[What you should do]: Check every line of the entries that follow, and copy the ones containing "agent".

[Available records]:

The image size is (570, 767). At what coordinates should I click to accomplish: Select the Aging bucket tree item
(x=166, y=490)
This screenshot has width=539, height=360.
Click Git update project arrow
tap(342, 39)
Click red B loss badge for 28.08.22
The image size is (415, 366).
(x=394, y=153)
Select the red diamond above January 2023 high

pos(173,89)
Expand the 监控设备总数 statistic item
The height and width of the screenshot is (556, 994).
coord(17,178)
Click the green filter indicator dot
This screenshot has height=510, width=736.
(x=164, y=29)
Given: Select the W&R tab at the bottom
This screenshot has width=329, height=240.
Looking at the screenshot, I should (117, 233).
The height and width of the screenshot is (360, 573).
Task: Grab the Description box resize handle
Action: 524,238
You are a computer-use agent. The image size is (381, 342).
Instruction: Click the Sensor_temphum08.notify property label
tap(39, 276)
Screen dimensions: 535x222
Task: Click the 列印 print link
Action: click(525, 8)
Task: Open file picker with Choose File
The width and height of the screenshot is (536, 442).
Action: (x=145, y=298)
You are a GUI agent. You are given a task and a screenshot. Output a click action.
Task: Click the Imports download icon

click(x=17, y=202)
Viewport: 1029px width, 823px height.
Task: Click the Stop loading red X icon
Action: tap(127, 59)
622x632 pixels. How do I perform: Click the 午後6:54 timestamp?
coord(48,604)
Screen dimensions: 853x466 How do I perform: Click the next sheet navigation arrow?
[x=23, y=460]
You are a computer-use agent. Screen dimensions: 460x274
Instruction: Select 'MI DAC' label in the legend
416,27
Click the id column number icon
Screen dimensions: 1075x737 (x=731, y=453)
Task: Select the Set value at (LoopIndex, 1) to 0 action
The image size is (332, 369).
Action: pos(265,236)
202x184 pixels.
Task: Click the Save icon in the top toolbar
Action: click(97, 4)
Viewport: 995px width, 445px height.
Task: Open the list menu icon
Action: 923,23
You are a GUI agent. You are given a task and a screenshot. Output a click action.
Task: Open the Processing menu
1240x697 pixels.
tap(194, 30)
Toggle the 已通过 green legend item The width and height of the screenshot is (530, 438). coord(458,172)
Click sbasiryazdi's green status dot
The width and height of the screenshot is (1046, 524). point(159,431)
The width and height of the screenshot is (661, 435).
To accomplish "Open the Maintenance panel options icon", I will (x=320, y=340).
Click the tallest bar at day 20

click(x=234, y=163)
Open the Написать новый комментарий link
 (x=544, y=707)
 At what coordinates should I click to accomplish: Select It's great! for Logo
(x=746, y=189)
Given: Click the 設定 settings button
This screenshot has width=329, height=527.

[Result]:
You are a computer-use agent. The image size is (381, 342).
You are a GUI agent. You are given a task and a screenshot. Output a click action.
You are a computer-use agent. Screen dimensions: 460x274
You are a GUI agent. You are given a task and a screenshot. Output a click action.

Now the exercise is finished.